Frankie had been nine when the confederation of human and AI entities collectively referred to as the Solakinder were first contacted by offworlders. The aliens hadn’t really said hello, not at first. They’d logged on to Sensorium’s social networks, begun interfering with global politics, and then, when they got caught, asked—nicely, the first time—if Earth would like to join their greater intergalactic empire.

The answer, initially, had been a polite No, thank you. Not surprisingly, the offworlders had asked again, less nicely, earning themselves a response with a tone more in the region of Piss off!

It was easy to expect the asks would escalate. Possibly escalate all the way to invasion. And so Diplomatic, as led by Frankie’s parents, had negotiated a costly devil’s bargain.

If Earth wanted to maintain its independence without getting swallowed by the Exemplar races, as they called themselves, they would have to develop the technologies that had brought those races to their solar system. What’s more, they had to invent all those #supertechs without any hints from the advanced races.

It was a noninterference rule, of sorts, with Earth as the culture the aliens were—supposedly—not interfering with. Privately, Frankie called it the weaponized Prime Directive.

So far, the Solakinder had opened a loop of five stable wormholes, expanding their footprint within the home solar system. Opening Portals 6/7 would put them within hopping distance of Alpha Centauri and an Exemplar portal there. And just in time, too.

Frankie felt a grin breaking across her face. She didn’t see corresponding excitement on her stepmother’s. “What’s wrong?”

“It’s faster than expected. Your transfer to Quantum Comms has been delayed—”

“Can’t we push up the installation? Loop Maud in?”

Rubi shook her head. “Insufficient time to do the testing.”

Frankie’s mind raced. She’d agreed to the experiment that would patch Maud into the pilots’ off-the-record comms so that the two of them could talk properly, off the record. “If they’re rolling out the new portals, they’ll need every augmented pilot they can get.”

“Exactly,” Rubi said. “You’ll be EMbodying a pegasus out at Emerald Station. Overseeing the launch of Portal7 .”

A twinge of disappointment. She’d hoped to be at Proxima Centauri. Still . . .

“So?” And then, reading Rubi’s expression of concern: “Ember’s maths are solid.
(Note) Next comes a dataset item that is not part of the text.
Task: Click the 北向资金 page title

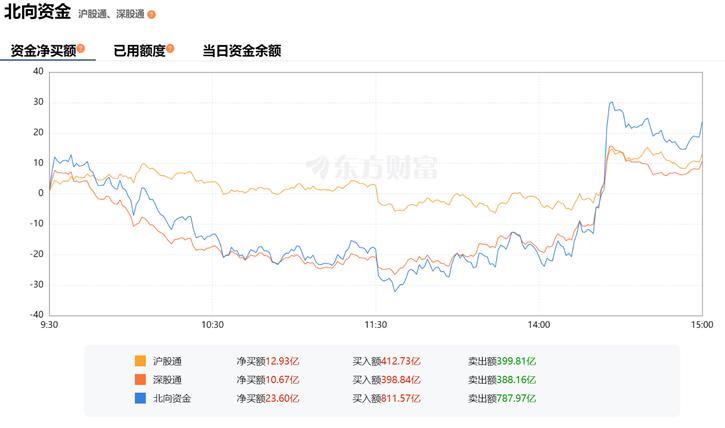Action: (37, 13)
It’s not going to be that dangerous.”

“You took the riskiest position when we expanded from three to five portals.” Rubi thrust her hands into her pockets. “You don’t have to jump at hazard duty again.”
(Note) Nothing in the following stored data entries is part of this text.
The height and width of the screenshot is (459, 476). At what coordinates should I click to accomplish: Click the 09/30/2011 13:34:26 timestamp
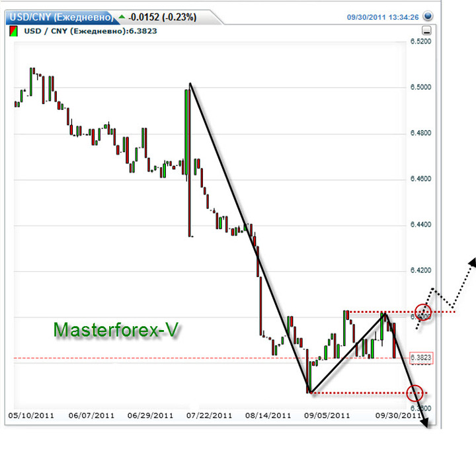tap(383, 17)
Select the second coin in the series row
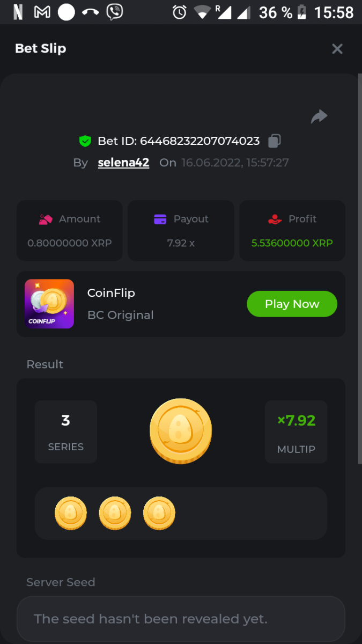Screen dimensions: 362x644 [x=115, y=514]

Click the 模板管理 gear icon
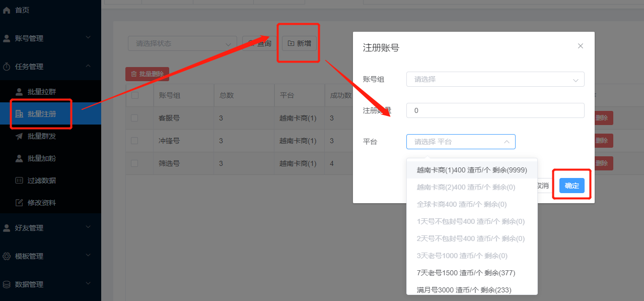coord(7,256)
“If I don’t, they’ll assign Hung to Sneezy,” Frankie said. “Kid’s good. But.”

Her stepmother shrugged. Unwilling to say more in a public transcript, no doubt.
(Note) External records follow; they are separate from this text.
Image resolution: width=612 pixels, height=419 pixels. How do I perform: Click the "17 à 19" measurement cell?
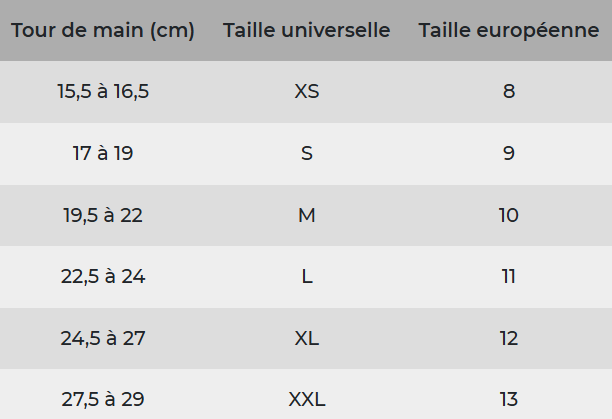(x=103, y=154)
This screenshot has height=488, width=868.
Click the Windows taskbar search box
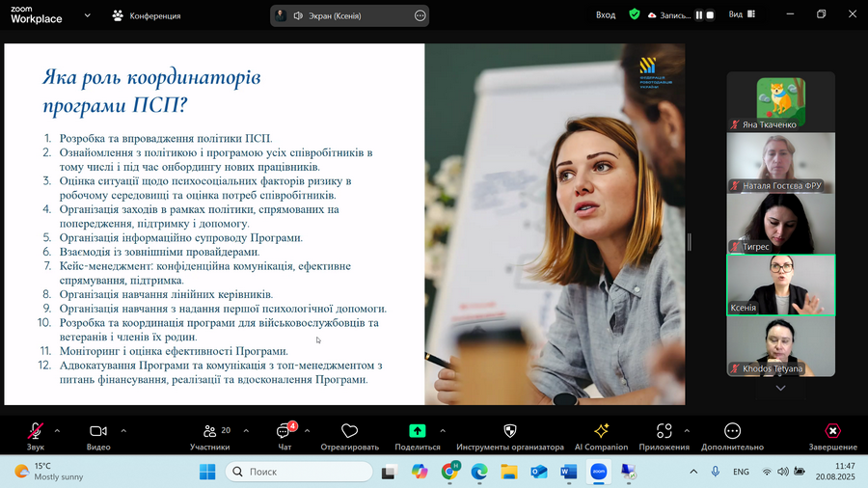pyautogui.click(x=299, y=472)
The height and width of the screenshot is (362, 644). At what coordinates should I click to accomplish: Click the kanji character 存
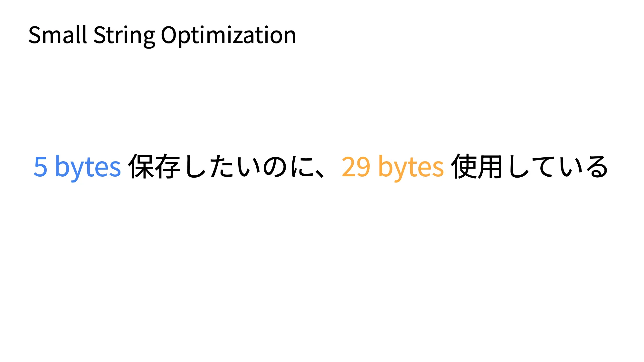[167, 166]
You think something’s going to go wrong. And if you think that, it’s because . . .

“I’m right, aren’t I?”

Rubi stared at her over the rim of a simulated glass of bubbly. Behind her, party guests were trying to figure out the mechanics of loading the Surprise deck cannons.

It had never seemed likely to Frankie that the offworlders would go from Please give us your planet to Hand it over, kids! to a simple Gosh, we’re sorry, we’ll back off. Come play with us whenever you’re ready.

“You’re right.” Rubi ran a finger over the rim of her glass, letting that sit. And then adding, after too much pause, “If you opt out, Hung goes.”

She meant that Frankie was right about someone sabotaging the Bootstrap Project.

All this time, you’ve been insisting I was paranoid.

Temper simmering, she glanced past Rubi to Maud.

“You made promises, Frankie. Keep them. Pull in your horns; play it safe.”

“Maud will understand if I do one more mission.”

“Are you sure?”

Hazard duty, again, and now even Diplomatic agreed there was actual hazard.

Dolphins broke the water near Surprise, chittering. The sailing ship was a fictional monument to a colonial power—and a reminder of all the damage it had done. Frankie looked at Ember, costumed in his starved-prisoner affect.

Rubi was waiting, face schooled to calmness. She had come already knowing what her wayward stepchild would say.

“I am not opting out of anything,” Frankie told her. “If Sneezy’s where the action is, Sneezy’s where I’ll be.”